If you’re unfamiliar with the larger reveal of At the Mountains of Madness, it is as follows: in the millennia before human beings existed, Earth was populated by an interstellar race of star-headed creatures known only as The Old Ones. They were far more intelligent than us, and they built an advanced (but still quite alien) civilization in the mountainous regions of present-day Antarctica, which thrived for millions of years. They utilized a slave workforce to accomplish this, in the form of the shoggoths, and in time, they created all animal life on Earth, including us. Ultimately, the shoggoths revolted, and the ensuing conflict brought down both races. This information is imparted in the novella as a series of sociological observations Dyer makes upon inspecting the frescos decorating their long dead mountain lair. This narrative is mostly maintained in the script, though to get it across, we’re naturally more reliant on spoken exposition and ‘knowledge machines’. 

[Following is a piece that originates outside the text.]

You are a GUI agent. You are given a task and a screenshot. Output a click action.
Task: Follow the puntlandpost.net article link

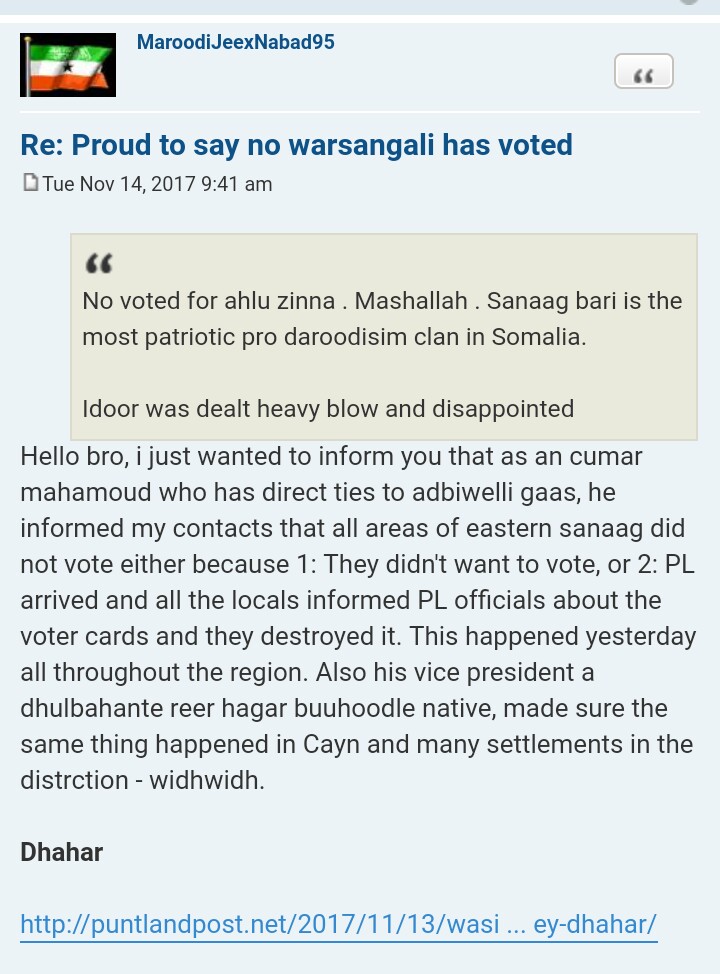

Lake leads a group up to the mountain city, in a pair of small planes, their stated purpose to triangulate the location so they can escape, or some such bullshit. Dyer, notably, stays behind, having discovered his wife’s death and Lake’s deception. As such, Lake becomes the protagonist for this section of the film, discovering the backstory in a amphitheater full of genetic blueprints of all animal life on Earth and of course, a laser that beams visions into his brain. Everyone investigating the city comes to a horrible death here, either by being zapped by less benign machine lasers or devoured by shoggoths. Lake is the last to go.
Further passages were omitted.